Skill-Driven Neurosymbolic State Abstractions

The content on this page is sourced from the original paper.

We consider how to construct state abstractions compatible with a given set of abstract actions, to obtain a well-formed abstract Markov decision process (MDP). Imagine an agent interacting in the environments below using a set of abstract actions (also known as options).

Figure 1: (Left) A visual maze consisting of five rooms connected by hallways, and the agent is equipped with options to navigate between rooms and hallways. Each room has a different wall texture, allowing the agent to figure out the location. (Right) A two-dimensional gridwalk domain in which the state—the location—is observed as MNIST digits.

Even though there are underlying high-level states in these environments—the room or the hallway that the agent is in, or its location on the grid—it’s not obvious how to build these abstractions in a principled way so that the resulting representation can be used for efficient decision-making. To support as wide a range of learning algorithms as possible, we target the Bellman equation—the basis of virtually all value-function-based RL algorithms—which for evaluating policy $\pi$ (over options) at state $s$ gives:

\[V(s) = \sum_{\bar{a}} \pi(\bar{a} \mid s)\mathbb{E}[r + \gamma^\tau V(s')].\]

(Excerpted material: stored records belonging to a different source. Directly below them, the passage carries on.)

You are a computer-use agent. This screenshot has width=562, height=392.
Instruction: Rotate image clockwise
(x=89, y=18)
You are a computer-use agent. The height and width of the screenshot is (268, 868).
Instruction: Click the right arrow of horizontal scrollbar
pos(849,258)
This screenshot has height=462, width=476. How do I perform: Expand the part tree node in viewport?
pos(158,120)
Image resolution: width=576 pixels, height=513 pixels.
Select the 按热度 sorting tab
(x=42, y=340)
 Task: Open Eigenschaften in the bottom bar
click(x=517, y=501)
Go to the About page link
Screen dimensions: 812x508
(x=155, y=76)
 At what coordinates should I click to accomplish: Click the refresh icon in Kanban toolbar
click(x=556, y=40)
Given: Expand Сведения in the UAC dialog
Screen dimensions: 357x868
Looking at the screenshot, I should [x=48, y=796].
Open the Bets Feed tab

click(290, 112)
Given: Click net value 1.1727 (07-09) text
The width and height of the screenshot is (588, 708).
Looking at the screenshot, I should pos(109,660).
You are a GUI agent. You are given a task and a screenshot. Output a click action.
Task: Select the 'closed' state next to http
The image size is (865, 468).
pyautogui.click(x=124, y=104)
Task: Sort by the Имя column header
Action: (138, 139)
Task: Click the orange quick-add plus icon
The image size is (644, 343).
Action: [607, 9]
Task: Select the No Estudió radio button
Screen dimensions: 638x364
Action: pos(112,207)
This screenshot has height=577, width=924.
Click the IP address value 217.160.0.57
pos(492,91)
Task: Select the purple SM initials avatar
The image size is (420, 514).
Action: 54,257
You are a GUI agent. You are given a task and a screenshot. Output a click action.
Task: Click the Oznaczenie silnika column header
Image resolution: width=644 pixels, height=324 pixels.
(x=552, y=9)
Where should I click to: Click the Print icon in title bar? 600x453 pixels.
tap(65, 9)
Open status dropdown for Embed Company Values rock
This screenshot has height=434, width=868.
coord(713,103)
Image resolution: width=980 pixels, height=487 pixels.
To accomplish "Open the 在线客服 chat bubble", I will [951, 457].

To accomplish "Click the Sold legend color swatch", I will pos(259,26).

We show that if we are given a set of abstract actions, the Bellman equation suggests that abstract states should represent distributions over states in the ground MDP:

\[V(\bar{s}) = \sum_{\bar{a}} \bar{\pi}(\bar{a} \mid \bar{s}) \sum_i p_i \left[R(\bar{s}, \bar{a}, \bar{s}'_i) + \gamma^{\bar{\tau}_i} V(\bar{s}'_i) \right].\]

(see the derivation in the paper)

This is the original Bellman equation applied to abstract states and actions, and is the only equation necessary for computing Bellman updates. Now, the question is, how can we refine these state distributions so that the Markov property holds and $\bar{\pi}^*$ operates with minimal value loss? Consider the approximately model-preserving abstractions which states that:

\[\begin{aligned} \int_{s'} \left| T(s' \mid s, \bar{a}) - T(s' \mid \bar{s}, \bar{a}) \right| ds' &\leq \epsilon_T, \\\\ \left| R(s, \bar{a}, \bar{s}') - R(\bar{s}, \bar{a}, \bar{s}') \right| &\leq \epsilon_R \end{aligned}\]

for any option $\bar{a}$, pair $(\bar{s}, \bar{s}')$, ground state $s \sim \bar{s}$, and $\epsilon_R, \epsilon_T \geq 0$ (see details in the paper). This result shows that we can refine any abstract state for which the above property does not hold until it does. Below is an example of how to achieve this on a chain walk domain where observations are MNIST digits (algorithm provided in the paper).

Figure 2: The algorithm first produces three abstract states based on initiation vectors, then iteratively refines them into six states that recover the underlying state.

While clustering on raw observations might work as shown above, it can be challenging for high-dimensional and complex observations. A common approach in these cases is to transform the data into a more compact space by using a pre-trained neural net, or explicitly learning a latent space using reconstruction-based objectives. However, representations learned with such methods do not necessarily preserve the Markov property. Therefore, we instead use Markov State Abstractions, a neural method which approximates provably sufficient conditions to recover Markov representations. The following conditions need to be met for a state abstraction $\phi$ to retain the Markov property:

Inverse models are equal: $$I^{\pi}(a \mid \phi(s), \phi(s')) = I^{\pi}(a \mid s, s').$$
Next-state density ratios are equal when conditioned on the abstract state: $$\frac{p^{\pi}(\phi(s') \mid \phi(s))}{p^{\pi}(\phi(s'))} = \frac{p^{\pi}(s' \mid \phi(s))}{p^{\pi}(s')}.$$

The result is a framework for constructing abstract MDPs built upon principled theoretical approaches with the power of neural nets.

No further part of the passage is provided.